Perhaps the most immediate concern is whether the Standard & Poor's 500 Index and the Dow Jones Industrial Average finally will close more than 10 percent below their peaks. There hasn't been a loss that big, known as a correction, since March 2003.
Both benchmarks came within 1 percent of crossing this threshold before yesterday's commemoration of Thanksgiving Day. Financial companies, which have more weight in the S&P 500 than any other industry group, are in an outright bear market.
The S&P 500 Financial Index has retreated 24 percent since June 1. Most of the decline has occurred since Oct. 9, when the S&P 500 and the Dow industrials set their highs for 2007.
American International Group Inc., the world's largest insurer, and Citigroup Inc., the biggest U.S. bank, are two of the three worst performers in the Dow average since Oct. 9. The third is General Motors Corp., which rallied two days ago after saying it has ``no further obligation'' to provide capital to GMAC, its former finance unit.
AIG, Citigroup and their peers aren't in GM's position. So it's no wonder that the S&P 500 has dropped more than 1 percent seven times this month, while the Dow average has done so five times. A full-blown correction would be equally unsurprising.

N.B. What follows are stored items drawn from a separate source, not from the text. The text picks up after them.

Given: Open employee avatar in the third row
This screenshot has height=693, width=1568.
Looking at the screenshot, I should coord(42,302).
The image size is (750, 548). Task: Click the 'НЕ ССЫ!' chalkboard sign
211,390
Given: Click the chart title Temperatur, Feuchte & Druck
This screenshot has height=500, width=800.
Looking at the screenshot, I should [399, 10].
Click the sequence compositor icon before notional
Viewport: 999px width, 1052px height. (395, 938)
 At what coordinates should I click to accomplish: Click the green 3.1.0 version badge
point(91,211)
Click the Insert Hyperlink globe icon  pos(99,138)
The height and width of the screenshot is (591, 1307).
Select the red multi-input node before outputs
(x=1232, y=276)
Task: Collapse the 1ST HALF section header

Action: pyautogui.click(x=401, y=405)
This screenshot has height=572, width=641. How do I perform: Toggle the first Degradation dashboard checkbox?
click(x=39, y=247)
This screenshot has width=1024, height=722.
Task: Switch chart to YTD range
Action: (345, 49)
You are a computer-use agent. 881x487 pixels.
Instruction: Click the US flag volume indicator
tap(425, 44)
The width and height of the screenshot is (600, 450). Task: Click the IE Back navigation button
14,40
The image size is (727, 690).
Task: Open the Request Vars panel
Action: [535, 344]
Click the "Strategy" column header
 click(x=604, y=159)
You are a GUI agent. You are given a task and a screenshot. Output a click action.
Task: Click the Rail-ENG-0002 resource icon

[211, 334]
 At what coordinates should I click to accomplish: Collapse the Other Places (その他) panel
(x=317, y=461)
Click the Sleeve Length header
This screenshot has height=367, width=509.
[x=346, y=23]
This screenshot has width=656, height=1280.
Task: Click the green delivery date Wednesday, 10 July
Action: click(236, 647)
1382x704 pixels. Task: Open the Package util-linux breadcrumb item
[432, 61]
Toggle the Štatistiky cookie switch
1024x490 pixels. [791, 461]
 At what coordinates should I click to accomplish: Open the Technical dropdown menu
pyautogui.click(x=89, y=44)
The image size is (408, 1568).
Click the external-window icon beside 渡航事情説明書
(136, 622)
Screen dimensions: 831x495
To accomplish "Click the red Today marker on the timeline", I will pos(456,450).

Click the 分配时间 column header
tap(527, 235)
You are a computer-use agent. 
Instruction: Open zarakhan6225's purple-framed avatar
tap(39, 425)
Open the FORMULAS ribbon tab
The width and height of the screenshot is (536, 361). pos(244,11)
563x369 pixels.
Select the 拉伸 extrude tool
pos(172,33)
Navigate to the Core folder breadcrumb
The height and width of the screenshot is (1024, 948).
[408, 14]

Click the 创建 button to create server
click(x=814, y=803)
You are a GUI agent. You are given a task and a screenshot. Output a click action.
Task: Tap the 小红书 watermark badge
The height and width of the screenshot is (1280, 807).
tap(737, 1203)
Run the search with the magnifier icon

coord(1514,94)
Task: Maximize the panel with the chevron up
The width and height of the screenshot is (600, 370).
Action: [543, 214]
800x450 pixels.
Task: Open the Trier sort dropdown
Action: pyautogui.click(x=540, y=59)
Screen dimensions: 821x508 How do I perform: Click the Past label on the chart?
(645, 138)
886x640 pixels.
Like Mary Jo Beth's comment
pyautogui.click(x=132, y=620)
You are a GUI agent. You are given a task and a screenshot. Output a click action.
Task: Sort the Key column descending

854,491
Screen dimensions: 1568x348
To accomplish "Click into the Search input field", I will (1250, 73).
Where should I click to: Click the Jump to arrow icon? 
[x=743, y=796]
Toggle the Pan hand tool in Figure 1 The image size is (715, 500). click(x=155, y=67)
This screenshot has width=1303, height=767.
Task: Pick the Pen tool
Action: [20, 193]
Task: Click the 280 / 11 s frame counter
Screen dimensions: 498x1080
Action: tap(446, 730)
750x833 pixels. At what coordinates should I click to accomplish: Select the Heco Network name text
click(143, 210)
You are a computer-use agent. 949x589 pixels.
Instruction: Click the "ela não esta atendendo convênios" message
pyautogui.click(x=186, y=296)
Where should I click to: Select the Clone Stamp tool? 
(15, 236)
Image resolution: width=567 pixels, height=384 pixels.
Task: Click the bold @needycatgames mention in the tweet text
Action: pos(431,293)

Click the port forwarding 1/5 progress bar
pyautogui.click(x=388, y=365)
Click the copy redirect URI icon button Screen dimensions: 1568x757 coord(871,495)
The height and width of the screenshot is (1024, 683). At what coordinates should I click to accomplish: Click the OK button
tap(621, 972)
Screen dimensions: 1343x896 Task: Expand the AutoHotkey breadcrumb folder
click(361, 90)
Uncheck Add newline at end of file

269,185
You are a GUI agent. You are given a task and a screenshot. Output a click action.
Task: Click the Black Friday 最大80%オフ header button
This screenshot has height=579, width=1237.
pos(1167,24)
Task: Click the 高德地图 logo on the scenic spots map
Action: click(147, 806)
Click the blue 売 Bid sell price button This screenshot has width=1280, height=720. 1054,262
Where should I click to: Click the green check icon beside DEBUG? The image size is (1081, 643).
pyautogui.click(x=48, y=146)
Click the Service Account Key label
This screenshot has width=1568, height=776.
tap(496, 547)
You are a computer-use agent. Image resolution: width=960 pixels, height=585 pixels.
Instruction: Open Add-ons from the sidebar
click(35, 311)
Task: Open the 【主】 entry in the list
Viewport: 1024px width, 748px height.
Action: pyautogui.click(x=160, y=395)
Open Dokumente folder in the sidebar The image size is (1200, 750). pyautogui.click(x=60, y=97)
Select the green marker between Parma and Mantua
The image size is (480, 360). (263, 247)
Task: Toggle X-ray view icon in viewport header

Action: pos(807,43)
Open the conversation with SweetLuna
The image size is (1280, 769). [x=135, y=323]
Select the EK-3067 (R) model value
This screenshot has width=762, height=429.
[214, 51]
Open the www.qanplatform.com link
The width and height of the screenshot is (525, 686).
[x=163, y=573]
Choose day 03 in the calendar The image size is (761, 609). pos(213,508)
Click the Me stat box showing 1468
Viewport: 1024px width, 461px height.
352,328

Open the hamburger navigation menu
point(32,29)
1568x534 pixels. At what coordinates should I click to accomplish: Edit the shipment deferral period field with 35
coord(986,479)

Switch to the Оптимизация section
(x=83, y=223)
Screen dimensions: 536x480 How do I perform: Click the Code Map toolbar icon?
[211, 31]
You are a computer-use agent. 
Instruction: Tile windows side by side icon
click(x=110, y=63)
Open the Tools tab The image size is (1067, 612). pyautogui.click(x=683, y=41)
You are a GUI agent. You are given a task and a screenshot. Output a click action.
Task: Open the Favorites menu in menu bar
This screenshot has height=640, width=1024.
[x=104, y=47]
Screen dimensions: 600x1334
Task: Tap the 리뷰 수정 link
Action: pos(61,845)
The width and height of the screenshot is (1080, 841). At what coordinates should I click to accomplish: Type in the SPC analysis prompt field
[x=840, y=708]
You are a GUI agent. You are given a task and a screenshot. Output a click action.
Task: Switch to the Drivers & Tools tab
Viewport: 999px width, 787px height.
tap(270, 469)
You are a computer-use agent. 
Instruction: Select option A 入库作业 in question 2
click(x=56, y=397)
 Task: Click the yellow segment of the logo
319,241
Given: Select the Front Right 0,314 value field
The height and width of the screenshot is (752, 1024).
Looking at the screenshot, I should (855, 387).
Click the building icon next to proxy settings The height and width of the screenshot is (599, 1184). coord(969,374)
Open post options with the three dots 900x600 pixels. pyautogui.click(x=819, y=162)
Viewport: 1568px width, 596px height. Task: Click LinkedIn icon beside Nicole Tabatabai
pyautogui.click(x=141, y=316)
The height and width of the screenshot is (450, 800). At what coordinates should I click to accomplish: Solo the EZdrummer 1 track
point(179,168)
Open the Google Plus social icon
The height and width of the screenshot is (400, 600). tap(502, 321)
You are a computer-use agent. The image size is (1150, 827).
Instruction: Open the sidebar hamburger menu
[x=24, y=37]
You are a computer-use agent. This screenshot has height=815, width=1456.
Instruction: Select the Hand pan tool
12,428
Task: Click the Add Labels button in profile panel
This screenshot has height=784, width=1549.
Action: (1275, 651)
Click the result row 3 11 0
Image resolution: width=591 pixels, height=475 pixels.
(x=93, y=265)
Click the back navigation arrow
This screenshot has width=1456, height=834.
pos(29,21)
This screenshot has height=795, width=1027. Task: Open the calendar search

Aside from the market's overall direction, there are some trends that bear watching. These include divergences between:
Products and Services
-- Industrial and financial companies. The so-called real economy has only been dinged by the subprime market's meltdown, at least so far.
Faster growth outside the U.S. has been a boon for companies doing business globally, including Deere & Co., the world's largest maker of tractors and harvesters. Fourth-quarter profit at Deere jumped 52 percent, more than analysts forecast.
At the same time, product makers aren't immune to subprime- related setbacks. Cisco Systems Inc., the world's largest maker of computer-networking equipment, said earlier this month that sales to financial companies have fallen dramatically.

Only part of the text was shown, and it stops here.